Une forme d'optimisme
2015, Ernest Van Buynder, Président des Amis du M HKA d’Anvers (Musée d’Art Moderne)
L’originalité de Jacques Weyer s’exprime par des nuances très subtiles : la forme, les couleurs, les installations, les peintures murales, les thèmes, la technique de tracer les lignes à la main, tout cela donne une allure personnelle et vivante à son travail.
Les éléments prépondérants de la peinture de Jacques Weyer sont l’équilibre et l’harmonie entre le jeu des couleurs et des formes. Son affinité pour l’art minimal, le choix fréquent du couple horizontal-vertical créent une atmosphère méditative par laquelle sa personnalité est toujours présente. Le choix des couleurs exprime souvent calme et sérénité, parfois émotion et lyrisme. C’est là une forme d’optimisme que Weyer revendique.
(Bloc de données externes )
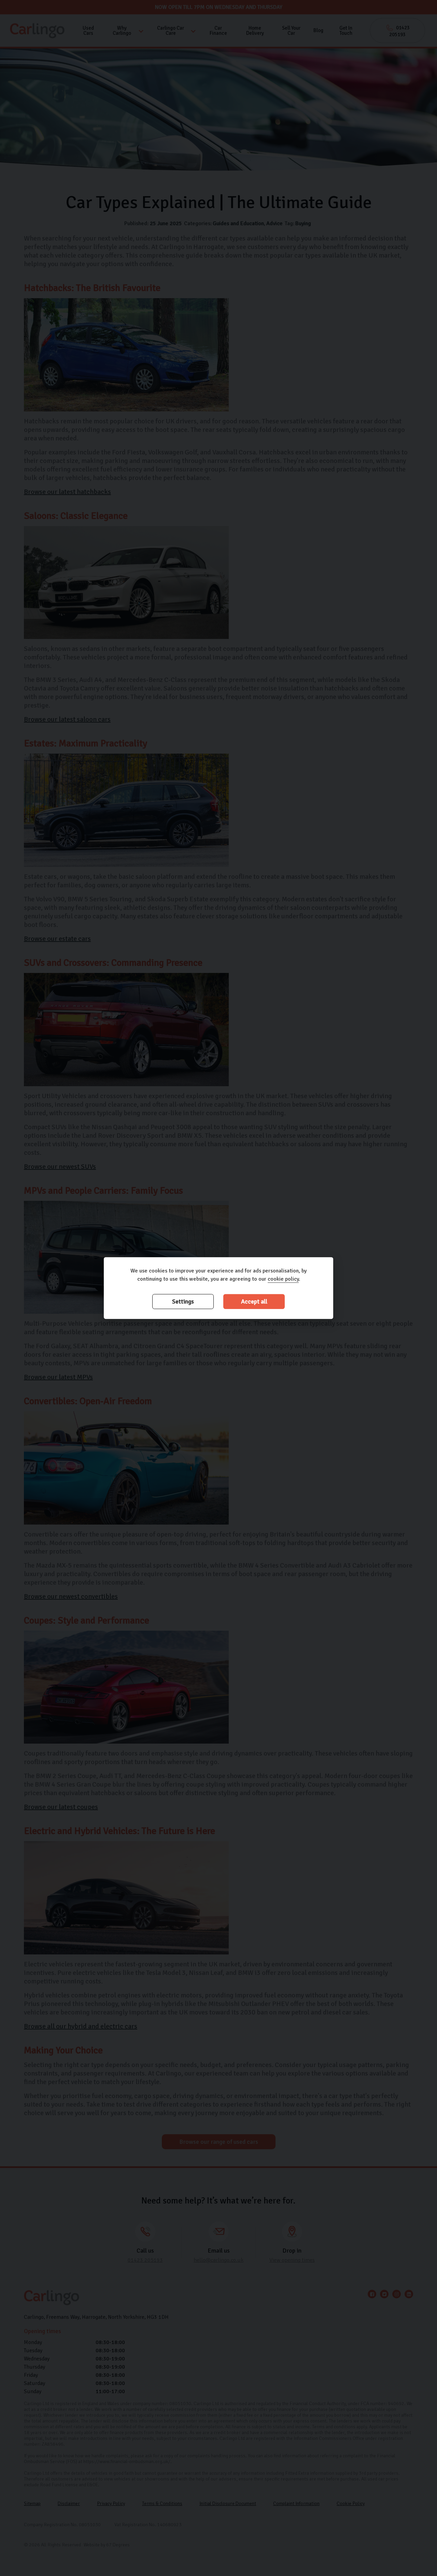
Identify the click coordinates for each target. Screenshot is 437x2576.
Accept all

Le pouvoir émotionnel de la couleur
2014, Fernand Fournier, philosophe et critique d'art
Pour Weyer, ce qui compte est qu’il y ait un pouvoir émotionnel de la couleur. Intéressé en priorité par le rapport que l’œil entretient avec la couleur, il a adopté presque instinctivement la position de phénoménologue. Weyer va jusqu’à la source impalpable des sensations. Ce peintre apporte son corps, entrelacs de vision et de mouvements.